### Excerpt to read
## start
Communication and collaboration across different roles and stakeholders involved in each stage are crucial for effective Data Governance. A Change Management Process will make sure changes to data requirements are reviewed and approved by, as well as communicated to, the appropriate teams for implementation.

Data quality management

Earlier, we highlighted that a key business driver to embed Data Governance is to make sure that the data quality in the organisation is fit for purpose.

Data Quality rules are required, but it is unlikely that one set of rules will apply across all your data sets. Since different types of data will serve different purposes, it is important to consider data quality metrics specific to your dataset`s purpose.

Balancing the quality metrics applied to data is crucial for effective Data Governance.

Here’s a summary of the key quality dimensions (or data quality measurements) and their significance:

Accuracy (e.g. Telephone number)

Determines if the recorded value aligns with the actual value. Data accuracy is essential for making informed decisions and avoiding errors or misinterpretations.

Completeness (e.g. Email missing on customer records)

Examines if any expected data elements are missing. Complete data provides a comprehensive view and supports accurate analysis and reporting.

Auditability (e.g. Errors can be traced back to root cause)
## end
### Set tasks
a) From the data governance passage, extract the words beginning at "Accuracy (e.g. Telephone" and stopping after "analysis and reporting.".
b) In the data governance passage, what does the accuracy dimension determine?
c) Carry on the data governance passage from the point where it stops.

### Information provided
## start
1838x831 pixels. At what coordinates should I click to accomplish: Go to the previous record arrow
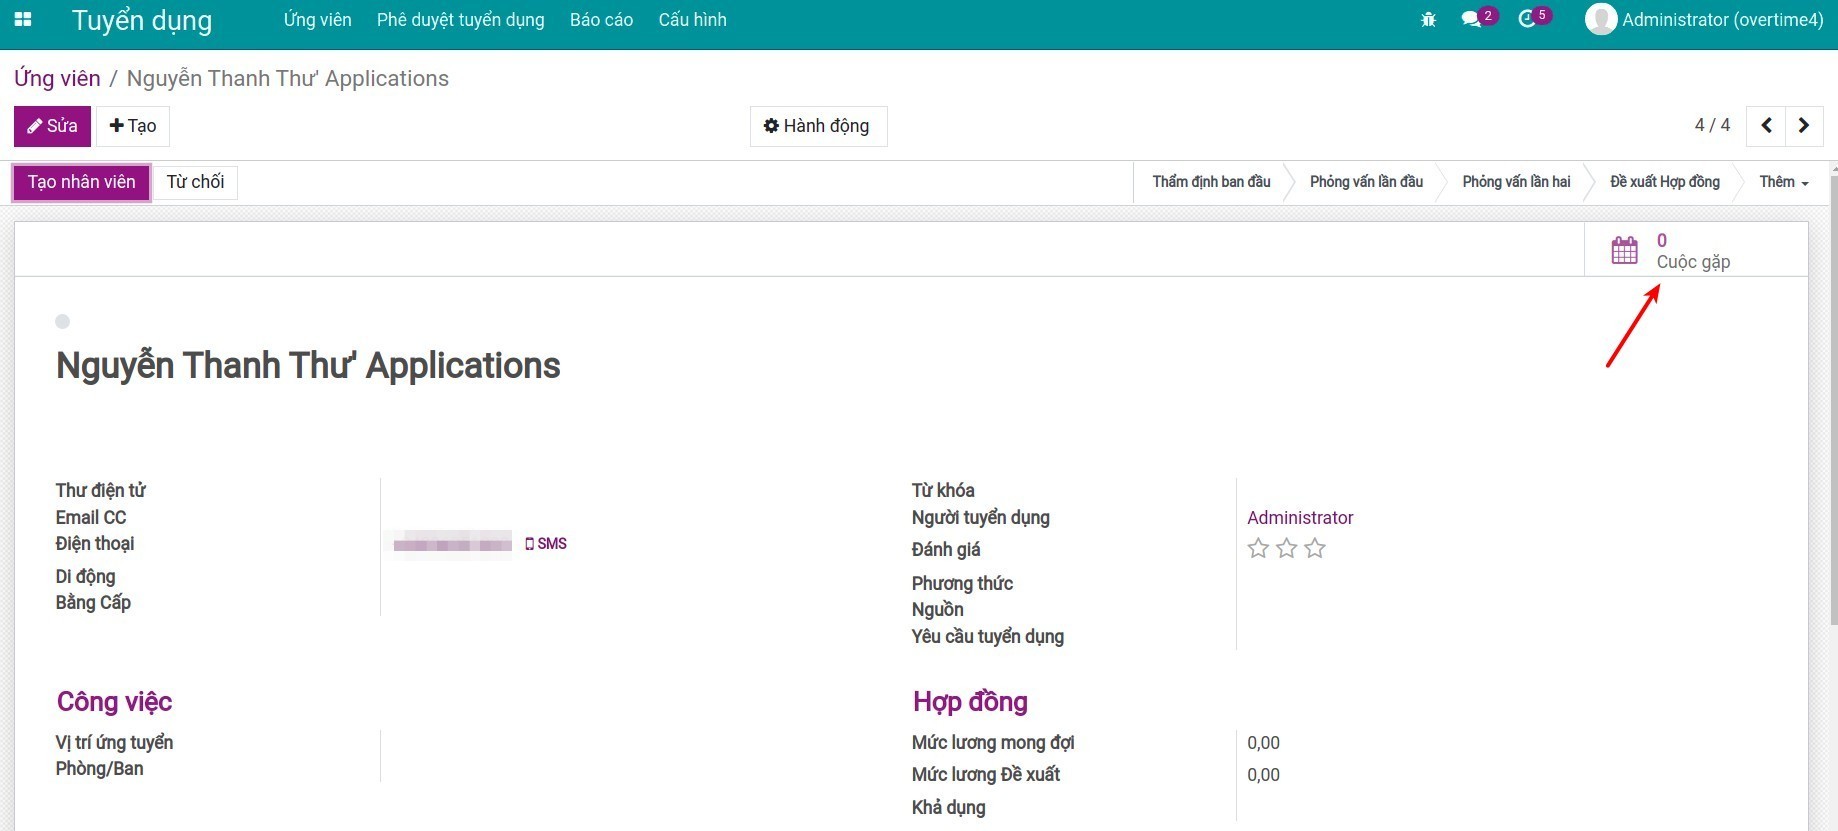[1766, 126]
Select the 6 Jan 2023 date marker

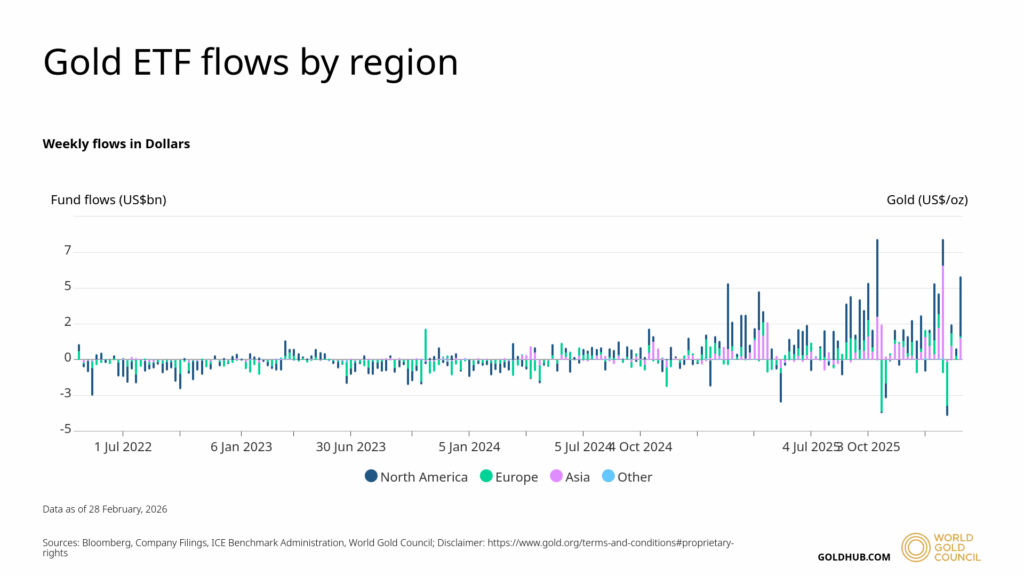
## end
### Responses to the exercise
a)
Accuracy (e.g. Telephone number)

Determines if the recorded value aligns with the actual value. Data accuracy is essential for making informed decisions and avoiding errors or misinterpretations.

Completeness (e.g. Email missing on customer records)

Examines if any expected data elements are missing. Complete data provides a comprehensive view and supports accurate analysis and reporting.

b) It determines whether the recorded value aligns with the actual value.

c)
Considers if the data flow is welldocumented to identify potential issues throughout its lifecycle. Auditability ensures traceability, accountability and the ability to investigate data-related problems.

Consistency (e.g. First name and surname in the right order)

Checks for discrepancies or conflicting values within the data. Consistent data ensures reliable and coherent information across different sources or systems.

Timeliness (e.g. Customer billing address is up-to-date.)

Assesses whether the data is up-to-date and arriving within the required timeframe. Timely data is crucial for making real-time or time-sensitive decisions.

Validity (e.g. Date of birth format matches business requirement)

Verifies if the data adheres to the defined business rules and expectations in terms of format and value. Valid data is reliable and suitable for its intended use.

When building the foundations of good Data Governance, it’s important to have a prioritised approach to understanding, documenting, monitoring, and improving Data Quality because the scale of the challenge can be daunting.

By leveraging the criticality framework introduced earlier, you can prioritise areas that require higher Data Quality levels based on business needs and benefits. With a focus on the appropriate Data Quality dimensions and realistic metrics, you can raise Data Quality to meet the varied needs of your stakeholders and use cases.

Prioritised data quality allows for a more targeted and efficient approach to Data Governance, ensuring your data delivers better decision-making, operational efficiency and customer satisfaction.

Your first Data Quality assessment will likely focus on your organisation’s key issues. As organisation maturity develops, you should aim to create a repeatable assessment of the quality of your data using a combination of the above metrics and your data standards.

As your Data Quality process discovers issues, your next task will be to log the most serious issues via a central register.

Building the Data Issue Register

A Data Issue Register provides a coordinated method of documenting and tracking your organisation’s most serious data issues.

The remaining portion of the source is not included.